[Smt-talk] Pieces with improvisatory openings

David O'Dette dmodette at gmail.com
Sun Oct 23 19:59:06 PDT 2011


Michael and list,

Mitch's request for "pieces that begin with short, improvisatory passages
that precede more temporally patterned movements" certainly calls for a
definition, or at least an approximate working idea, of "improvisatory."  I
was about to ask Mitch if he has in mind a way to distinguish between what
he describes and any arbitrary slow introduction.  It hadn't occurred to me
to distinguish among "improvisatory," "rhapsodic" and "fantasia."  Do you
have distinctions in mind among these?

I think "improvisatory" can't be taken literally in the context of the
original question.  Taking it literally for 19th-century repertoire would
probably rule out almost everything written for ensembles larger than duos
(especially orchestral works, excepting the few concertos with introductory
solos, such as the Emperor).  For example: Mitch's example of Schumann's
quartet Op. 41 No. 3 plays with the harmonic possibilities of a short phrase
in a way that I think has an improvisatory feel, but I'd be surprised if any
quartet could have improvised these measures of carefully crafted
chromaticism.  "Stylistically evocative" of improvisation is probably a
useful idea, without concern for whether a given passage could actually have
been improvised.  But of what does "stylistically evocative of
improvisation" consist?  The imprecision of this notion can probably be
reduced by careful thought, but not eliminated.
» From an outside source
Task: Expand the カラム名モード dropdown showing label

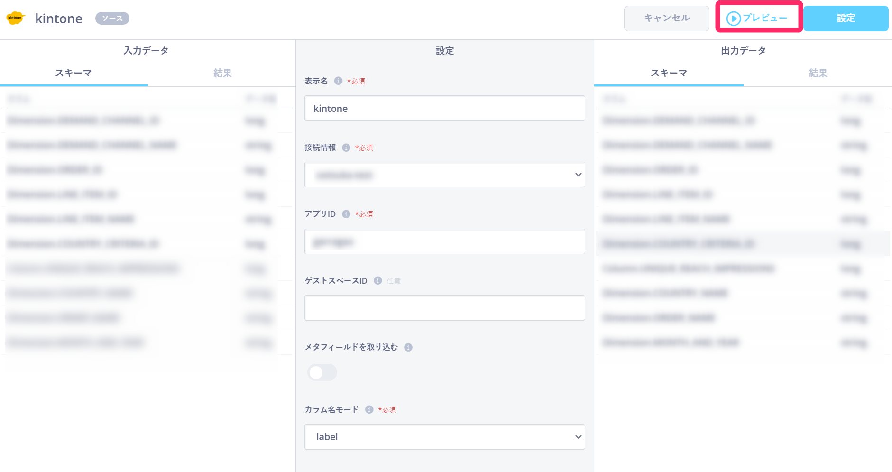Action: (444, 437)
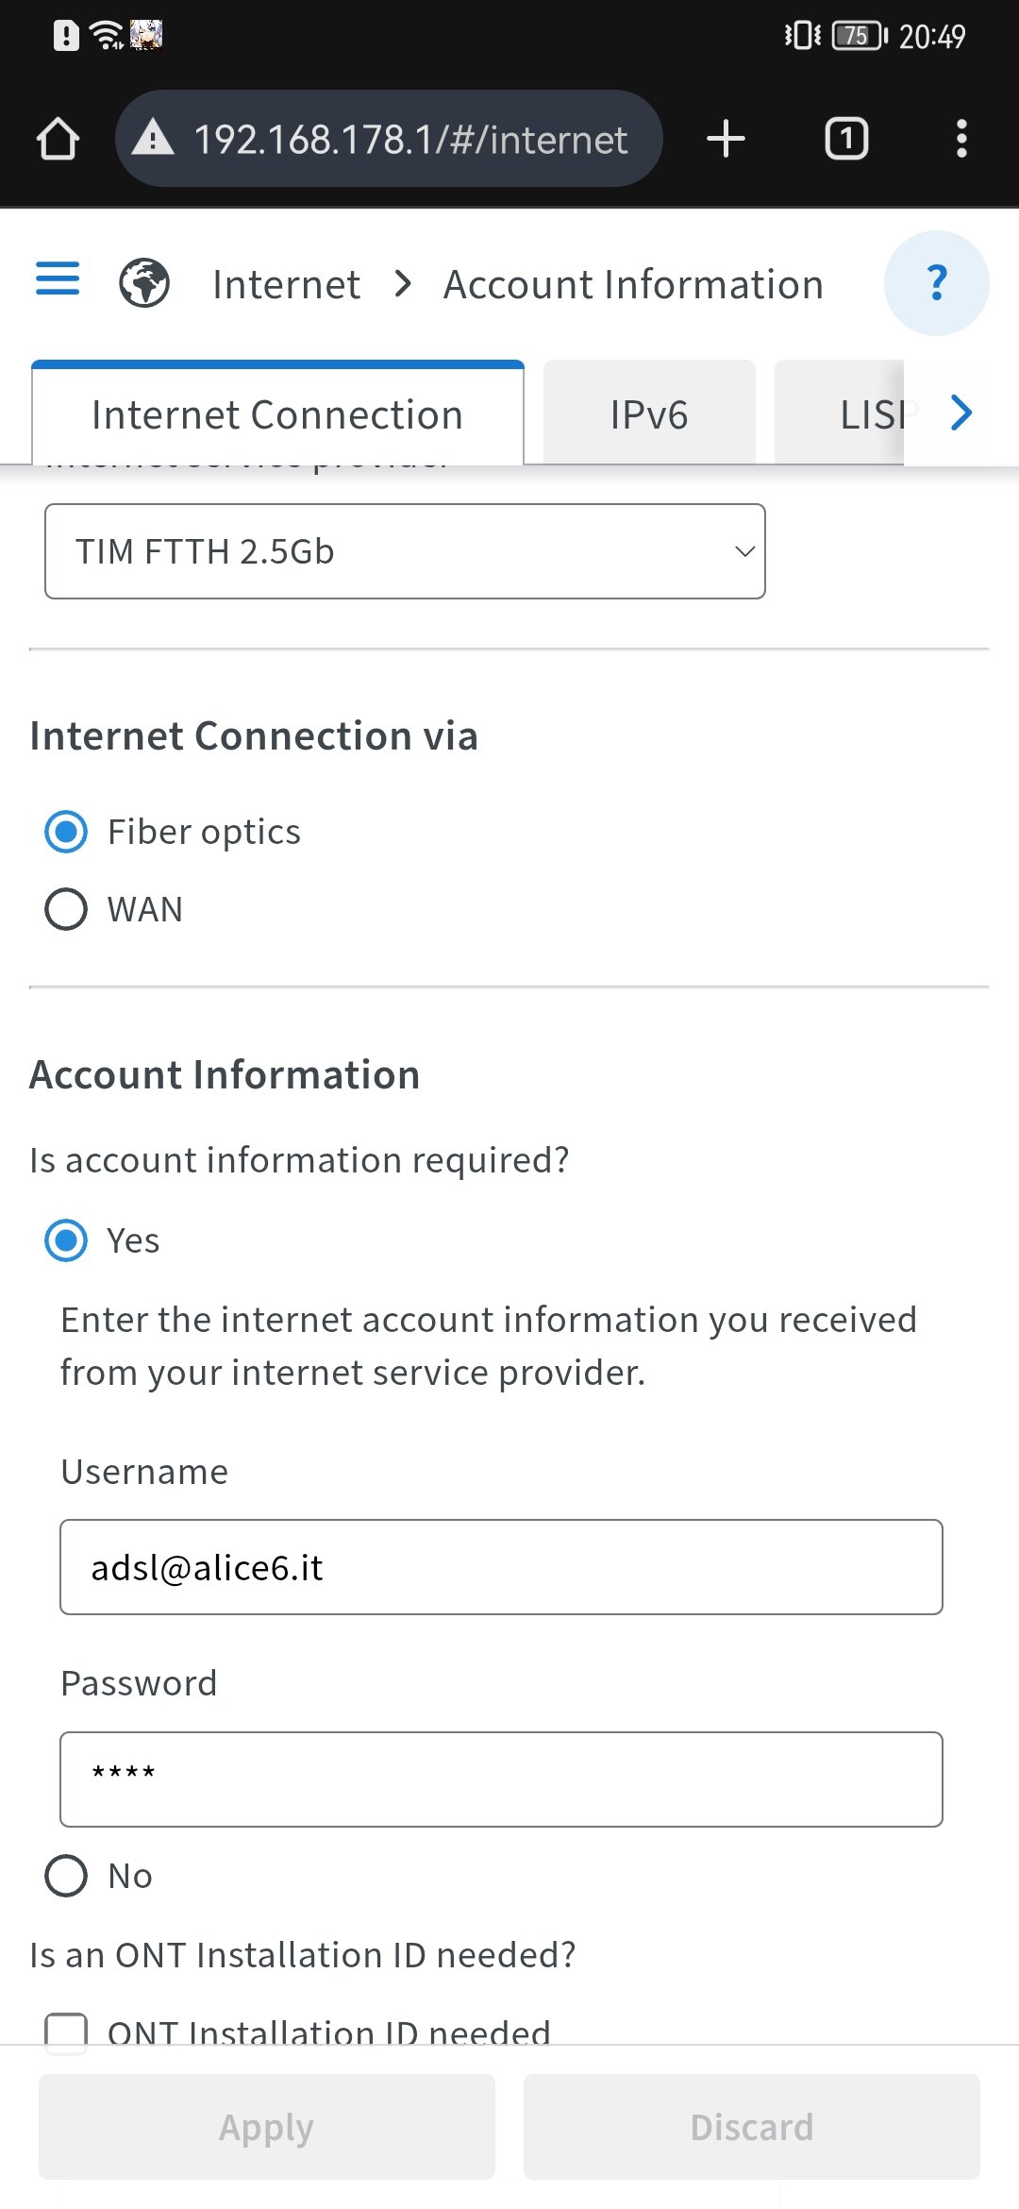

Meanwhile, it seems useful (necessary?) to distinguish between "short,
improvisatory passages" and just any slow introduction to a fast movement.
 I hear the opening of the Pathetique Sonata as more extensive and developed
than a "short, improvisatory passage," which is also why I nominated
Beethoven's Op. 78 sonata but not Op. 111.  One could certainly argue that
the opening of Op. 78 doesn't sound improvisatory (although surely Beethoven
could have improvised it), but we need criteria.  I wouldn't construe the
opening of Beethoven's 7th Symphony as improvisatory, but I do think the 4th
movement of the 1st Symphony is a good example: it's easily construed as
(among other things) playing with different forms of scalar ascent until one
of them yields a good continuation.  I'm unearthing here my intuitive sense
that "improvisatory" has something to do with playing, in a relatively
unstructured way, with the possibilities of an underlying simpler idea.  (If
that's accepted as a criterion, I might withdraw the nomination of Op. 78.)

David O'Dette
Prime Form Music
http://www.primeformmusic.com
Washington, DC


On Sun, Oct 23, 2011 at 2:09 PM, Michael Morse <mwmorse at bell.net> wrote:

>
>  I'm a bit confused by the terminology here. Are these Beethoven openings
> best described as "improvisatory"? Or are "rhapsodic" or "fantasia" more
> fitting? I'm not sure whether "improvisatory" is supposed to be literal or
> stylistically evocative..
> MW Morse
> Trent University
> Sent wirelessly from my BlackBerry device on the Bell network.
> Envoyé sans fil par mon terminal mobile BlackBerry sur le réseau de Bell.